Reproduce every row below word for word.

◇ ◇ ◇ ◇ ◇ ◇ ◇

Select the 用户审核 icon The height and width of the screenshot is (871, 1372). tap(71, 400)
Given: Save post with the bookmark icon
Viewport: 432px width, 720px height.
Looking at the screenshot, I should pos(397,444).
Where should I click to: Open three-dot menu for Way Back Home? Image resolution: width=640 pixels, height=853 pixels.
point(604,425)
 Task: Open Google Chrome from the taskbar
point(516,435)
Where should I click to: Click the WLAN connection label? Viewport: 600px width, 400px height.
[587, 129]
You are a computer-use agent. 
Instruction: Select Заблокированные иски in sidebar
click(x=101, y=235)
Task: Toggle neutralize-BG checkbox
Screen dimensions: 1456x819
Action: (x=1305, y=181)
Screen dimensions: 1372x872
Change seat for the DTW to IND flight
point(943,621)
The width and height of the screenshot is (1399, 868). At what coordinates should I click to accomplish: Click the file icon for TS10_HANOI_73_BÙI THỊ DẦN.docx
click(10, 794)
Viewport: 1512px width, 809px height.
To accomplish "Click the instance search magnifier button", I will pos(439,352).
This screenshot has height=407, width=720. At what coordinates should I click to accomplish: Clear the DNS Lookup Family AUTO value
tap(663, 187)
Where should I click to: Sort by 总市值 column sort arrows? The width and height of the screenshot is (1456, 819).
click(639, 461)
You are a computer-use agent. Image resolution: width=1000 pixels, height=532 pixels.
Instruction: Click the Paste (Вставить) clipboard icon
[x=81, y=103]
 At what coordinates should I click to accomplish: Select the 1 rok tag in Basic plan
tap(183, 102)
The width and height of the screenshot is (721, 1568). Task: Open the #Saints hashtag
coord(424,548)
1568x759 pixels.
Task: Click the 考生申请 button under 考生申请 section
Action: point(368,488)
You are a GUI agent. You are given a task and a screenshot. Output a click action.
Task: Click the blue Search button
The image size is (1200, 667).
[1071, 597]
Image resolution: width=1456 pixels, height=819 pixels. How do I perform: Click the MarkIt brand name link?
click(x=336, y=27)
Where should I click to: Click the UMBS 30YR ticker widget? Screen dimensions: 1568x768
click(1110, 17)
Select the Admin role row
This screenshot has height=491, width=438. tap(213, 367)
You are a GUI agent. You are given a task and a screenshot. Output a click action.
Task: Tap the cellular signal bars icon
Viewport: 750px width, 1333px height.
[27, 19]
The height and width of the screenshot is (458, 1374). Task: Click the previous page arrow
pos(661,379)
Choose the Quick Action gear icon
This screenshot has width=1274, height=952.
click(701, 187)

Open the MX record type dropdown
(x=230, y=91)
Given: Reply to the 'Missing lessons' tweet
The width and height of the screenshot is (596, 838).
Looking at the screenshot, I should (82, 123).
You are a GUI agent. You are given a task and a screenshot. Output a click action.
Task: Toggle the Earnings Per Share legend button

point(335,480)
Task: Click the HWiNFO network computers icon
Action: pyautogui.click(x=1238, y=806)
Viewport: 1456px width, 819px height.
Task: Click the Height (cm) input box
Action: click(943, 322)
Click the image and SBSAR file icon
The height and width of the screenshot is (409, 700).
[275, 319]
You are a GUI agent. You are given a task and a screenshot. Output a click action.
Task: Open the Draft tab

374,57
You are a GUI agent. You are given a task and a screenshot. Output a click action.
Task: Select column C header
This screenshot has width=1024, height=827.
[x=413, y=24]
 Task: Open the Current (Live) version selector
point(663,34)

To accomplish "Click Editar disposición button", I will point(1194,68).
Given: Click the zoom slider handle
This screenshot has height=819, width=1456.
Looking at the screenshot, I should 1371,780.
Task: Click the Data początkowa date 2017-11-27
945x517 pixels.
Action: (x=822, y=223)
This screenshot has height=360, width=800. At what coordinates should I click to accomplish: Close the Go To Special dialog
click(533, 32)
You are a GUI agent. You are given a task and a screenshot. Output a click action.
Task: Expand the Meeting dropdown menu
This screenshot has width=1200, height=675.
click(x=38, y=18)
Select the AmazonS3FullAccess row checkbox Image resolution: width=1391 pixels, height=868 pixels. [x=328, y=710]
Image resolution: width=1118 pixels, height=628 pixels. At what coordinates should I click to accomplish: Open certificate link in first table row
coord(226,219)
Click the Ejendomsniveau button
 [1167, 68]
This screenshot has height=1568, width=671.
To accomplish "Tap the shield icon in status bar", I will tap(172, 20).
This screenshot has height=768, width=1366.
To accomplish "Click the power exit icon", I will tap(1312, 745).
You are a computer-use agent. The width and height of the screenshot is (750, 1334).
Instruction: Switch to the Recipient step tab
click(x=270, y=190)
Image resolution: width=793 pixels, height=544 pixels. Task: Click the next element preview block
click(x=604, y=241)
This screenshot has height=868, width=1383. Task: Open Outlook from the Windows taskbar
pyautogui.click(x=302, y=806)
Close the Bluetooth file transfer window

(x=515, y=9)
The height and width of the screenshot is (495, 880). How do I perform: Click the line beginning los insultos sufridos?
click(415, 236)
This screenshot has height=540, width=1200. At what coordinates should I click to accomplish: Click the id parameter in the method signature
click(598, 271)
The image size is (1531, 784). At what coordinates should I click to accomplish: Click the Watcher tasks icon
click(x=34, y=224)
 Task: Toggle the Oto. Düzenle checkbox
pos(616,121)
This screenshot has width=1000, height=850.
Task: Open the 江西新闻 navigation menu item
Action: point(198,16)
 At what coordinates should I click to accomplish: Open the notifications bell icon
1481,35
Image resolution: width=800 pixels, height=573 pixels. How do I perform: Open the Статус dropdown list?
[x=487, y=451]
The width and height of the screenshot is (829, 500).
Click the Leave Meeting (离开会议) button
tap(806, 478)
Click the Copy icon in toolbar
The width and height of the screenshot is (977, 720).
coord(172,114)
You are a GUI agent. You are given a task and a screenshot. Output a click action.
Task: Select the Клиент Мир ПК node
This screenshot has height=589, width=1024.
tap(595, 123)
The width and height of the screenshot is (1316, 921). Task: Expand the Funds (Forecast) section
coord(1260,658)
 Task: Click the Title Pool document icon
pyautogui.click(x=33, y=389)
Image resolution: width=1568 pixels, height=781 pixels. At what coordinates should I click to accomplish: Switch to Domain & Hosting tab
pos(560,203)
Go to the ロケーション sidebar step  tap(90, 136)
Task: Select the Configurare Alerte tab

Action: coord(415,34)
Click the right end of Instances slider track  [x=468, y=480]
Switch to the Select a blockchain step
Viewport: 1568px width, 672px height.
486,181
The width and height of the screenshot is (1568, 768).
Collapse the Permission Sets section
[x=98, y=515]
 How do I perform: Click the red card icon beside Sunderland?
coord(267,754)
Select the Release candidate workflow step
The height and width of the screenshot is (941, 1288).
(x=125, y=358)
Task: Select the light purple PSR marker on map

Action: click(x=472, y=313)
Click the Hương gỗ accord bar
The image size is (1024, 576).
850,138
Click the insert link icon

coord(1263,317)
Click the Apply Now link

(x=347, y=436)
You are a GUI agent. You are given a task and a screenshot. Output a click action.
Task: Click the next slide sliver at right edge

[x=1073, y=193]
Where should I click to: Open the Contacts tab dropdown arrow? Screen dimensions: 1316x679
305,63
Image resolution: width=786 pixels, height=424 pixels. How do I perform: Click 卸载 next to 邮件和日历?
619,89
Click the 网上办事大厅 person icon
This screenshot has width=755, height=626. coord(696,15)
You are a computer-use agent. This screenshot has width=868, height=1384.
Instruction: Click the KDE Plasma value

◇ ◇ ◇ ◇ ◇ ◇ ◇

> **SOLUTION FOR THIS PROBLEM**
Select the 用户审核 icon The height and width of the screenshot is (871, 1372). tap(71, 400)
Given: Save post with the bookmark icon
Viewport: 432px width, 720px height.
Looking at the screenshot, I should pos(397,444).
Where should I click to: Open three-dot menu for Way Back Home? Image resolution: width=640 pixels, height=853 pixels.
point(604,425)
 Task: Open Google Chrome from the taskbar
point(516,435)
Where should I click to: Click the WLAN connection label? Viewport: 600px width, 400px height.
[587, 129]
You are a computer-use agent. 
Instruction: Select Заблокированные иски in sidebar
click(x=101, y=235)
Task: Toggle neutralize-BG checkbox
Screen dimensions: 1456x819
Action: (x=1305, y=181)
Screen dimensions: 1372x872
Change seat for the DTW to IND flight
point(943,621)
The width and height of the screenshot is (1399, 868). At what coordinates should I click to accomplish: Click the file icon for TS10_HANOI_73_BÙI THỊ DẦN.docx
click(10, 794)
Viewport: 1512px width, 809px height.
To accomplish "Click the instance search magnifier button", I will pos(439,352).
This screenshot has height=407, width=720. At what coordinates should I click to accomplish: Clear the DNS Lookup Family AUTO value
tap(663, 187)
Where should I click to: Sort by 总市值 column sort arrows? The width and height of the screenshot is (1456, 819).
click(639, 461)
You are a computer-use agent. Image resolution: width=1000 pixels, height=532 pixels.
Instruction: Click the Paste (Вставить) clipboard icon
[x=81, y=103]
 At what coordinates should I click to accomplish: Select the 1 rok tag in Basic plan
tap(183, 102)
The width and height of the screenshot is (721, 1568). Task: Open the #Saints hashtag
coord(424,548)
1568x759 pixels.
Task: Click the 考生申请 button under 考生申请 section
Action: point(368,488)
You are a GUI agent. You are given a task and a screenshot. Output a click action.
Task: Click the blue Search button
The image size is (1200, 667).
[1071, 597]
Image resolution: width=1456 pixels, height=819 pixels. How do I perform: Click the MarkIt brand name link?
click(x=336, y=27)
Where should I click to: Click the UMBS 30YR ticker widget? Screen dimensions: 1568x768
click(1110, 17)
Select the Admin role row
This screenshot has height=491, width=438. tap(213, 367)
You are a GUI agent. You are given a task and a screenshot. Output a click action.
Task: Tap the cellular signal bars icon
Viewport: 750px width, 1333px height.
[27, 19]
The height and width of the screenshot is (458, 1374). Task: Click the previous page arrow
pos(661,379)
Choose the Quick Action gear icon
This screenshot has width=1274, height=952.
click(701, 187)

Open the MX record type dropdown
(x=230, y=91)
Given: Reply to the 'Missing lessons' tweet
The width and height of the screenshot is (596, 838).
Looking at the screenshot, I should (82, 123).
You are a GUI agent. You are given a task and a screenshot. Output a click action.
Task: Toggle the Earnings Per Share legend button

point(335,480)
Task: Click the HWiNFO network computers icon
Action: pyautogui.click(x=1238, y=806)
Viewport: 1456px width, 819px height.
Task: Click the Height (cm) input box
Action: click(943, 322)
Click the image and SBSAR file icon
The height and width of the screenshot is (409, 700).
[275, 319]
You are a GUI agent. You are given a task and a screenshot. Output a click action.
Task: Open the Draft tab

374,57
You are a GUI agent. You are given a task and a screenshot. Output a click action.
Task: Select column C header
This screenshot has width=1024, height=827.
[x=413, y=24]
 Task: Open the Current (Live) version selector
point(663,34)

To accomplish "Click Editar disposición button", I will point(1194,68).
Given: Click the zoom slider handle
This screenshot has height=819, width=1456.
Looking at the screenshot, I should 1371,780.
Task: Click the Data początkowa date 2017-11-27
945x517 pixels.
Action: (x=822, y=223)
This screenshot has height=360, width=800. At what coordinates should I click to accomplish: Close the Go To Special dialog
click(533, 32)
You are a GUI agent. You are given a task and a screenshot. Output a click action.
Task: Expand the Meeting dropdown menu
This screenshot has width=1200, height=675.
click(x=38, y=18)
Select the AmazonS3FullAccess row checkbox Image resolution: width=1391 pixels, height=868 pixels. [x=328, y=710]
Image resolution: width=1118 pixels, height=628 pixels. At what coordinates should I click to accomplish: Open certificate link in first table row
coord(226,219)
Click the Ejendomsniveau button
 [1167, 68]
This screenshot has height=1568, width=671.
To accomplish "Tap the shield icon in status bar", I will tap(172, 20).
This screenshot has height=768, width=1366.
To accomplish "Click the power exit icon", I will tap(1312, 745).
You are a computer-use agent. The width and height of the screenshot is (750, 1334).
Instruction: Switch to the Recipient step tab
click(x=270, y=190)
Image resolution: width=793 pixels, height=544 pixels. Task: Click the next element preview block
click(x=604, y=241)
This screenshot has height=868, width=1383. Task: Open Outlook from the Windows taskbar
pyautogui.click(x=302, y=806)
Close the Bluetooth file transfer window

(x=515, y=9)
The height and width of the screenshot is (495, 880). How do I perform: Click the line beginning los insultos sufridos?
click(415, 236)
This screenshot has height=540, width=1200. At what coordinates should I click to accomplish: Click the id parameter in the method signature
click(598, 271)
The image size is (1531, 784). At what coordinates should I click to accomplish: Click the Watcher tasks icon
click(x=34, y=224)
 Task: Toggle the Oto. Düzenle checkbox
pos(616,121)
This screenshot has width=1000, height=850.
Task: Open the 江西新闻 navigation menu item
Action: point(198,16)
 At what coordinates should I click to accomplish: Open the notifications bell icon
1481,35
Image resolution: width=800 pixels, height=573 pixels. How do I perform: Open the Статус dropdown list?
[x=487, y=451]
The width and height of the screenshot is (829, 500).
Click the Leave Meeting (离开会议) button
tap(806, 478)
Click the Copy icon in toolbar
The width and height of the screenshot is (977, 720).
coord(172,114)
You are a GUI agent. You are given a task and a screenshot. Output a click action.
Task: Select the Клиент Мир ПК node
This screenshot has height=589, width=1024.
tap(595, 123)
The width and height of the screenshot is (1316, 921). Task: Expand the Funds (Forecast) section
coord(1260,658)
 Task: Click the Title Pool document icon
pyautogui.click(x=33, y=389)
Image resolution: width=1568 pixels, height=781 pixels. At what coordinates should I click to accomplish: Switch to Domain & Hosting tab
pos(560,203)
Go to the ロケーション sidebar step  tap(90, 136)
Task: Select the Configurare Alerte tab

Action: coord(415,34)
Click the right end of Instances slider track  [x=468, y=480]
Switch to the Select a blockchain step
Viewport: 1568px width, 672px height.
486,181
The width and height of the screenshot is (1568, 768).
Collapse the Permission Sets section
[x=98, y=515]
 How do I perform: Click the red card icon beside Sunderland?
coord(267,754)
Select the Release candidate workflow step
The height and width of the screenshot is (941, 1288).
(x=125, y=358)
Task: Select the light purple PSR marker on map

Action: click(x=472, y=313)
Click the Hương gỗ accord bar
The image size is (1024, 576).
850,138
Click the insert link icon

coord(1263,317)
Click the Apply Now link

(x=347, y=436)
You are a GUI agent. You are given a task and a screenshot. Output a click action.
Task: Click the next slide sliver at right edge

[x=1073, y=193]
Where should I click to: Open the Contacts tab dropdown arrow? Screen dimensions: 1316x679
305,63
Image resolution: width=786 pixels, height=424 pixels. How do I perform: Click 卸载 next to 邮件和日历?
619,89
Click the 网上办事大厅 person icon
This screenshot has width=755, height=626. coord(696,15)
You are a computer-use agent. This screenshot has width=868, height=1384.
Instruction: Click the KDE Plasma value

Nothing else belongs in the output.